Gli studi che da tempo stanno investendo sull’efficienza dei processi lavorativi, sull’impiego diffuso delle tecnologie, sullo sviluppo di nuovi servizi e, soprattutto, sull’empowerment delle persone, sono stati in grado di reagire tempestivamente – anche nel giro di ventiquattro ore – al cambio di paradigma lavorativo. Al contrario, chi non si è trovato in questa condizione, ha avuto serie difficoltà a garantire continuità, trasparenza ed efficienza alla clientela.
Prima, però, di parlare di smart working, dobbiamo fare chiarezza: le modalità di lavoro di queste settimane sono più propriamente espressione di home working o di lavoro in remoto. Smart working è una leva gestionale più articolata che non riguarda solo il lavoro a distanza e in mobilità. I dati della Ricerca dell’Osservatorio lo testimoniano.

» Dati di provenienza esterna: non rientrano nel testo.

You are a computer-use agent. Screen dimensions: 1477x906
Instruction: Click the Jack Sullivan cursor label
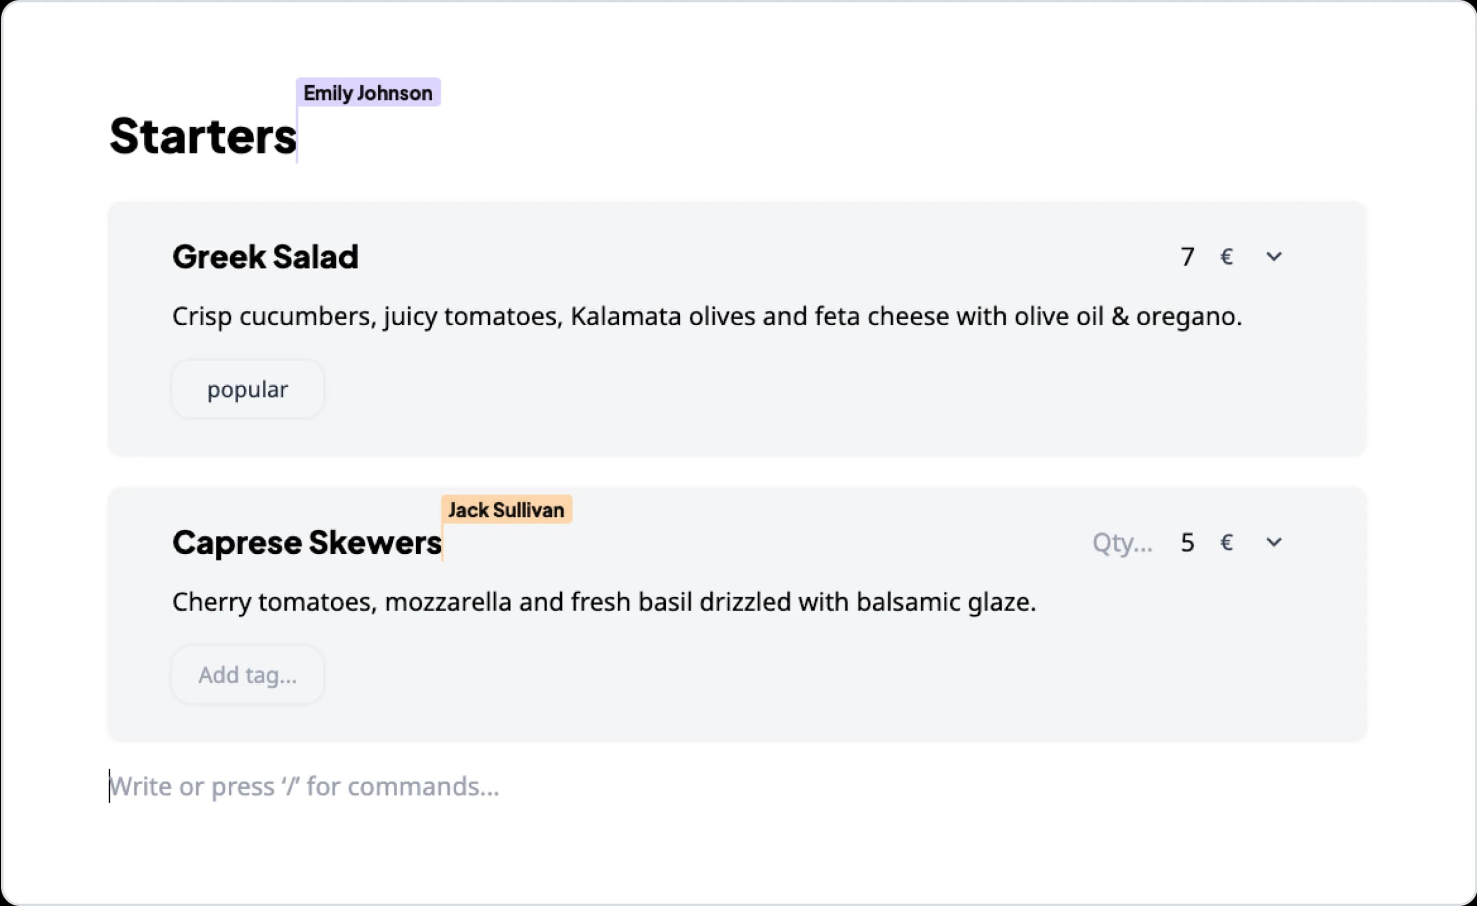click(x=507, y=510)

Tra i professionisti è diffusa la prassi del lavoro in mobilità (orari flessibili, tecnologie a disposizione, lavoro da casa). Le percentuali, però, decrescono sensibilmente quando ci spostiamo su altre variabili che qualificano lo smart working: assegnazione formale di obiettivi (valori tra il 15% e il 33% tra le diverse categorie), esistenza di un sistema premiante (10-20%), layout degli uffici modulato su situazioni diverse da gestire (21-29%). Il crollo dell’utilizzo avviene, però, quando parliamo di dipendenti e di dimensioni dello studio in base all’organico. Solamente i grandi studi (> 30 persone) esprimono percentuali di adozione superiori al 50% per le voci più tipiche del lavoro in mobilità, uniformandosi, però, ai bassi livelli (5-20% nelle articolazioni più tipiche dello smart working) di micro, piccoli e medi studi. Smart working, quindi, applicato parzialmente e a due velocità (professionisti e dipendenti). Che significato trarre da tutto ciò? Gli studi che hanno investito sulla creazione della squadra sono quelli che vincono, che già pensano a domani, portandosi a casa una serie di insegnamenti da questa situazione, che possiamo sintetizzare nei seguenti punti:
1.guardare con umiltà le debolezze eventualmente emerse nel proprio modello organizzativo o di business è il primo atto di forza da mettere a terra;
2. necessità di elaborare una nuova visione dell’organizzazione e del business, che sia in grado di rivedere i paradigmi tradizionali di gestione delle attività, delle relazioni e del sistema di erogazione del servizio;
3. da soli non si va lontano: solidarietà (banalmente, le comunità di pratiche che si sono sviluppate in questi due mesi ne sono un esempio) e collaborazione – interna e con i clienti – diventano una leva strategica per moltiplicare le energie, ridurre gli sprechi, massimizzare i risultati;
4. curare la crescita delle persone, costruire una squadra che, quando è necessario, sia in grado di estrarre dallo zaino il bastone da maresciallo;
5. occhi attenti, orecchie dritte per cogliere i segnali, soprattutto quelli deboli, provenienti dall’ecosistema di appartenenza. Chi ha investito in questi anni su ciò di cui abbiamo parlato non lo ha fatto per sfizio o moda ma perché capace di vedere oltre il quotidiano;
6. le tecnologie collaborative fanno la differenza, sia dentro lo studio che fuori, diventando un alleato per favorire l’integrazione e la fidelizzazione;
7. la flessibilità organizzativa è indispensabile quando la dinamicità ambientale diventa una regola. L’uomo è qui a raccontarla, i dinosauri sono spariti.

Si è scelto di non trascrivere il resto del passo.